Reflecting Upon First Semester Creative Writing

The Memoir:
The inspiration for the memoir was a car-ride through Williamston on a rainy day. I was in the backseat, and was watching the water accumulate and seemingly drown the small town. For the memoir, I expanded on that memory to place myself in that town looking out at the people passing by, and also imagining the people who might live there as well, dealing with this weather. I wanted a consistent idea that would prevail throughout the story, and I wanted that idea to be reflected in the style of the memoir.
In the revision process, I was mostly trying to hone down the voice and tone, and then also expanding upon the girl, following your suggestion. Much of the grammatical editing involved making the sentence structure better, especially by reducing run-on sentences and reducing comma usage. The 2-week-ago revision was my most dramatic, modifying many small parts and also elaborating on certain descriptions, like the girl.

The Poems:
"Untitled Pantoum" was the product of our observation of a stranger.

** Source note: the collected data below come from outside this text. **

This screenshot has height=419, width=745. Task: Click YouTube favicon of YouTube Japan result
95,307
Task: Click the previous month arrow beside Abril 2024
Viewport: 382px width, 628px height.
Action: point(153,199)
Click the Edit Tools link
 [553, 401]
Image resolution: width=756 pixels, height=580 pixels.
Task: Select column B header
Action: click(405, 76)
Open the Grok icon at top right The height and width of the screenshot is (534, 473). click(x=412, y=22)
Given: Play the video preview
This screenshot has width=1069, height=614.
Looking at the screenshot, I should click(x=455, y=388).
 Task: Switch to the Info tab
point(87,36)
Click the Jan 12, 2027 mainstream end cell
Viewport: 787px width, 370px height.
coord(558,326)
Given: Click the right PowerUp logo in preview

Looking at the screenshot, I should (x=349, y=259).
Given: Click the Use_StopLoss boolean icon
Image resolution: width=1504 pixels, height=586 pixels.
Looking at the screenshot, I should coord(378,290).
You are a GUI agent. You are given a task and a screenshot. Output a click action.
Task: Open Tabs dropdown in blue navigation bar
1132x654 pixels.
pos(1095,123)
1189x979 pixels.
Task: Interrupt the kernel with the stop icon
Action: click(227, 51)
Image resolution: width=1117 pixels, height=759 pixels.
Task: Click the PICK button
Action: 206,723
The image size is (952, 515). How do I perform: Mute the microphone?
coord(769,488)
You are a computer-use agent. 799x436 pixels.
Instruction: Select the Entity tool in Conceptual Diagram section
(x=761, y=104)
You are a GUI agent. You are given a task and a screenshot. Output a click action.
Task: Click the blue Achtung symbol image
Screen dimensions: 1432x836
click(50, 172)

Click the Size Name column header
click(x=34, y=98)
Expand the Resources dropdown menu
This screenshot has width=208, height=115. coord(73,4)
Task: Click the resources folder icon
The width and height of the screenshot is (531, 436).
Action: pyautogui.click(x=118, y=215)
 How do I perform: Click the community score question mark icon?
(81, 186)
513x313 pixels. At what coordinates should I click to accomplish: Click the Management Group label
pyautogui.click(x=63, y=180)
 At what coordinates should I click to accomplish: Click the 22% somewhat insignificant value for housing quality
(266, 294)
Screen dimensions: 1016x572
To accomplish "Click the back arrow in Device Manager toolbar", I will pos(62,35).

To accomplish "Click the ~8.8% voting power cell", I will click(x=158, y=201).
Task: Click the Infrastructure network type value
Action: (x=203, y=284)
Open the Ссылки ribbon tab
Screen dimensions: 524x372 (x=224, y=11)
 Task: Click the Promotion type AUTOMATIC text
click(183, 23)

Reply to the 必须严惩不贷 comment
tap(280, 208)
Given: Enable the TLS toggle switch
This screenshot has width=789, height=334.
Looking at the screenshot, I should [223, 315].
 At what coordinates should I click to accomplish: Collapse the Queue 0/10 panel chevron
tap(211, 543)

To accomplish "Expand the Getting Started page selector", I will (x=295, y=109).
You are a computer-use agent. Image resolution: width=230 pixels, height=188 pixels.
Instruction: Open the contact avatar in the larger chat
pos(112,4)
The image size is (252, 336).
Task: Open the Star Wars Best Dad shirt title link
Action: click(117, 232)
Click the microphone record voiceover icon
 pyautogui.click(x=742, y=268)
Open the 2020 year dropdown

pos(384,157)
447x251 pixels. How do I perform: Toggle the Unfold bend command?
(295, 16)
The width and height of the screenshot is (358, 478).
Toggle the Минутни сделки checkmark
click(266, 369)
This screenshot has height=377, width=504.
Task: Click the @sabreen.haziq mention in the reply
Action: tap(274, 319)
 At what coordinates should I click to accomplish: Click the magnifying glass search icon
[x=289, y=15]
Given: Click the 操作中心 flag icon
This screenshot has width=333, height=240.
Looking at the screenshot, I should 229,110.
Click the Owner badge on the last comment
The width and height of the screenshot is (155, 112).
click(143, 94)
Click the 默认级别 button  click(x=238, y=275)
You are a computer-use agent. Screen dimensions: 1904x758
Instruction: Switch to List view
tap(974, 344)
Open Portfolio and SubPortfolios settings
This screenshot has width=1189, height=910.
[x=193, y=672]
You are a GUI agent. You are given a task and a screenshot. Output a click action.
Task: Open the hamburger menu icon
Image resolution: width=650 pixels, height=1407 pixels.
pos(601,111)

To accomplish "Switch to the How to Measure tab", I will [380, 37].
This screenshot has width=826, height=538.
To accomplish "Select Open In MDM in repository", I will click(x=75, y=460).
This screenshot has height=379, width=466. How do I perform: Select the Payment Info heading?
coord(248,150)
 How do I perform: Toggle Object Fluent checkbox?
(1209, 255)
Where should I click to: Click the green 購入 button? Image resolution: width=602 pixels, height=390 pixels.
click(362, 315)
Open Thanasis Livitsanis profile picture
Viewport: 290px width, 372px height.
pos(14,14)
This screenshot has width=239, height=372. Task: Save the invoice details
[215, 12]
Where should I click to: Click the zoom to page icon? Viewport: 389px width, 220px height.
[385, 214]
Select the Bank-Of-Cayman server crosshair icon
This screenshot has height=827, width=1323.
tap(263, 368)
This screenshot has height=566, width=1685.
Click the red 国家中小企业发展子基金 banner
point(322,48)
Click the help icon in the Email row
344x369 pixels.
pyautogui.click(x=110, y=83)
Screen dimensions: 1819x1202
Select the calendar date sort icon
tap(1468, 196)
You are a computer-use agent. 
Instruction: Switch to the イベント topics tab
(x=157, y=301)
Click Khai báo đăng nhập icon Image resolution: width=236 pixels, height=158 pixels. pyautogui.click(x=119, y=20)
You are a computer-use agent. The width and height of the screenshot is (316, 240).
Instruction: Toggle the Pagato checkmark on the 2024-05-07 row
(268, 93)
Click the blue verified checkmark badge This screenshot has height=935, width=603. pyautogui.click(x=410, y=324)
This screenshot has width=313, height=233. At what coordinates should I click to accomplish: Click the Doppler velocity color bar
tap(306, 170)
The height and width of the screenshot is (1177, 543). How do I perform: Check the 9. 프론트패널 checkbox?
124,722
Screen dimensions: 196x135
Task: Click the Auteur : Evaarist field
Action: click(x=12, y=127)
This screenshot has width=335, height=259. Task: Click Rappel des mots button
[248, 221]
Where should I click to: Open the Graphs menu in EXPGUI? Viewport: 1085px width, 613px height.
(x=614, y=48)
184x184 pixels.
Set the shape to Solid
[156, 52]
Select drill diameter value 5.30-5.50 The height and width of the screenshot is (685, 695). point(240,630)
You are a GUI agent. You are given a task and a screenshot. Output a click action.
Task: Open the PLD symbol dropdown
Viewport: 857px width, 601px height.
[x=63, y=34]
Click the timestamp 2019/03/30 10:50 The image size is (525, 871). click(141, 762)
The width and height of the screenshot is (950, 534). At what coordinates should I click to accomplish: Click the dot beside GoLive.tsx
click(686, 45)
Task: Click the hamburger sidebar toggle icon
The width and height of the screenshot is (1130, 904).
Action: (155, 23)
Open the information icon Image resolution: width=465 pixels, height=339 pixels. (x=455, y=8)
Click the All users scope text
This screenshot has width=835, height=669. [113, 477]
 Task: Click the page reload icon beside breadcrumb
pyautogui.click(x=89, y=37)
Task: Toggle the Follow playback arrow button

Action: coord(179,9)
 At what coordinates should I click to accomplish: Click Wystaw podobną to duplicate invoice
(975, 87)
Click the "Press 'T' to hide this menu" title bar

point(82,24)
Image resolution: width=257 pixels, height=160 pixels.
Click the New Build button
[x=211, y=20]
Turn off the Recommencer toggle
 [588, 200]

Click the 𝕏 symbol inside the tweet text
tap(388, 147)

The stranger was someone taking a test outside of the classroom, sitting in a desk that had been pulled into the hall. I decided on the pantoum form for the impacted ending where the lines are repeated. I also tried to use parallelism in my description of him in the lines. It really turned out better than I expected.
"Cope" is a poem inspired from an activity in Poetry Club where we each receive a "type" of person (occupation, personality type, etc) and a location or situation. I received a stock broker in an AA meeting. While many poems of this activity turn out to be humerous, I decided to take a serious turn, and ask what would have led up to this situation. When I finished the first draft of just getting certain ideas and phrases onto paper, I re-read it and found a trend, that I had started and ended a couple stanzas in the same way. So I decided to make each stanza parallel and structered at the beginning, and let that structure degrade as he sank lower, and then return to structure at the end, to give way for a little hope.
"Orange" was the result of having that orange before me in class. When I first wrote the poem it was much more broken and fragmented, which I first was aiming for. Looking back on it later though, I wanted to convey the room and the time period that I saw in my head. I also wanted to expand the description of the orange. I had liked the idea of it being so fragmented, almost as if the situation is portrayed from the orange's point of view, or as events related to this insignificant object, but the orange in my revision seemed to take on a more significant role for the narrator.
"A Holiday Story" was also written at Poetry Club. We each were given an inspiration; mine was Christmas. My first attempt at a poem fell very flat, but was a lot more upbeat than this one. This poem was also party inspired by the Rage Against the Machine lyrics "born of a broken man, but not a broken man."

1 comment:

Kris said...

I loved hearing about your writing process!